Mein Ziel ist es, am Bahnsteig beim Warten vollkommen stillstehen zu können. Wichtig ist, die Hände dabei nicht in die Taschen zu stecken, sondern hängenzulassen. Nicht einmal den Kopf darf man bewegen, nur die Augäpfel drehen ist erlaubt, soweit es die körperliche Mechanik zulässt.
In der Öffentlichkeit still dazustehen und die Hände tatenlos hängenzulassen, ist schwierig. Sofort fängt in einem das Gefühl zu bohren an, sich irgendeine Beschäftigung geben zu müssen, wenigstens von einem Fuß auf den anderen zu treten oder mit den Armen zu schlenkern. Was sollen die Leute denken, wenn einer mitten unter ihnen so starr dasteht? Bestimmt denken sie, mit einem stimme was nicht. Wer so still dasteht, dem muss gerade was Verstörendes zugestoßen sein.

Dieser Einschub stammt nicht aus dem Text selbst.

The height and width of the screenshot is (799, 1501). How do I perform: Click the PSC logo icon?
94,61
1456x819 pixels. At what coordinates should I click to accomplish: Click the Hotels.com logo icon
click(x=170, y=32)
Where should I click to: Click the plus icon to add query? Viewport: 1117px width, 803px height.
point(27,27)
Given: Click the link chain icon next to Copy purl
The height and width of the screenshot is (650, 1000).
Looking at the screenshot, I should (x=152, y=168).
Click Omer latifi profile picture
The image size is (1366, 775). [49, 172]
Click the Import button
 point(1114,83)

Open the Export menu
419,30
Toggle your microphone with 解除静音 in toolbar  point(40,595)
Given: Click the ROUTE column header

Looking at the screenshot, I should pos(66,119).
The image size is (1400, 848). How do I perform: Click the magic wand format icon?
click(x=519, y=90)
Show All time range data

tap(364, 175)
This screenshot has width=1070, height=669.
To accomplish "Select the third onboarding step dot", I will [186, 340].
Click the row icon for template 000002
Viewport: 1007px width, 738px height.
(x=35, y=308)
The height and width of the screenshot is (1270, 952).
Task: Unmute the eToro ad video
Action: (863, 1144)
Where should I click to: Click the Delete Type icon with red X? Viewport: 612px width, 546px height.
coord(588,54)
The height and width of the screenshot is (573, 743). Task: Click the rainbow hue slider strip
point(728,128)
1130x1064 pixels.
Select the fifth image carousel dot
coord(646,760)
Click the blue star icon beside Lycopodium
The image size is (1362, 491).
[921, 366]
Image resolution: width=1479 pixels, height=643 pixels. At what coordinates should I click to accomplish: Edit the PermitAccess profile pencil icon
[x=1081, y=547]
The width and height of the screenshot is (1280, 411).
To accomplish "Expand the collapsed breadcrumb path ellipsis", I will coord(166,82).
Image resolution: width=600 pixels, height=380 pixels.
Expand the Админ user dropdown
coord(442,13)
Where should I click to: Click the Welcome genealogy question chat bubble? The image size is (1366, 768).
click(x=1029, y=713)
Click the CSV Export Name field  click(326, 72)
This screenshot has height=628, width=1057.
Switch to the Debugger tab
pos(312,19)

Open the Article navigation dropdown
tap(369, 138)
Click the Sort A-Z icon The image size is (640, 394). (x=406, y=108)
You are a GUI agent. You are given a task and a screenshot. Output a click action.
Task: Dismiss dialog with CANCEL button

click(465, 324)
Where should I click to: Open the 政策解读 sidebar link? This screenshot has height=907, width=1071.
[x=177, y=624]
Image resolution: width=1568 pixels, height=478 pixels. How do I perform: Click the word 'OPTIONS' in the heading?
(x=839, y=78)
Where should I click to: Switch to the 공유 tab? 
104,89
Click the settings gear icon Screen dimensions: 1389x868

Die warme Innenluft durch die aufschwingenden Zugtüren die ausgekühlte Haut irritieren lassen. Die Reihe aussteigender Menschen sich vor einem teilen lassen, ohne von ihrer Rührigkeit angesteckt zu werden. Das Parfum der vorüberrauschenden Frau die Hirndecke reizen, ohne sich den Kopf verdrehen zu lassen. Der Wind stößt in die Jacke und erzeugt in der Magengegend eine Beule, in Kontrast zu der die Oberpartie vorzuragen scheint wie ausgestopft mit Brüsten. Ja und? Nicht glattstreichen! Treppensteigen. Türe öffnen. Schal und Jacke ablegen. Jeder Bewegung die Zeit zugestehen, die sie braucht.
Wir haben Angst, wenn wir nicht in Bewegung bleiben, herauszufallen. Irgendwie müssen wir mithalten, auch wenn wir nicht wissen, bei was genau und wozu.
Wir setzen die sichtbaren Lebenszeichen mit Lebendigkeit gleich. Je exaltierter und (hyper-)aktiver einer ist, für desto lebendiger und lebensfroher halten wir ihn. Doch dass Gefühle stärker sind, je heftiger sie sich im Äußeren niederschlagen, ist ein Irrtum. Manche Gefühle sind Schätze, die man besser für sich behält.